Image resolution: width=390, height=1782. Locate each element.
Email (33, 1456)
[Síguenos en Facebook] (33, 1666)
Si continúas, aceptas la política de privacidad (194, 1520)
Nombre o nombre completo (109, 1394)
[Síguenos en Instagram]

==================================================

**TASK DETAILS:** Reproduce, with no other lines, the one containing "Si continúas, aceptas" and all lines after it through the end of the data above.

**SOLUTION BELOW:**
Si continúas, aceptas la política de privacidad (194, 1520)
Nombre o nombre completo (109, 1394)
[Síguenos en Instagram]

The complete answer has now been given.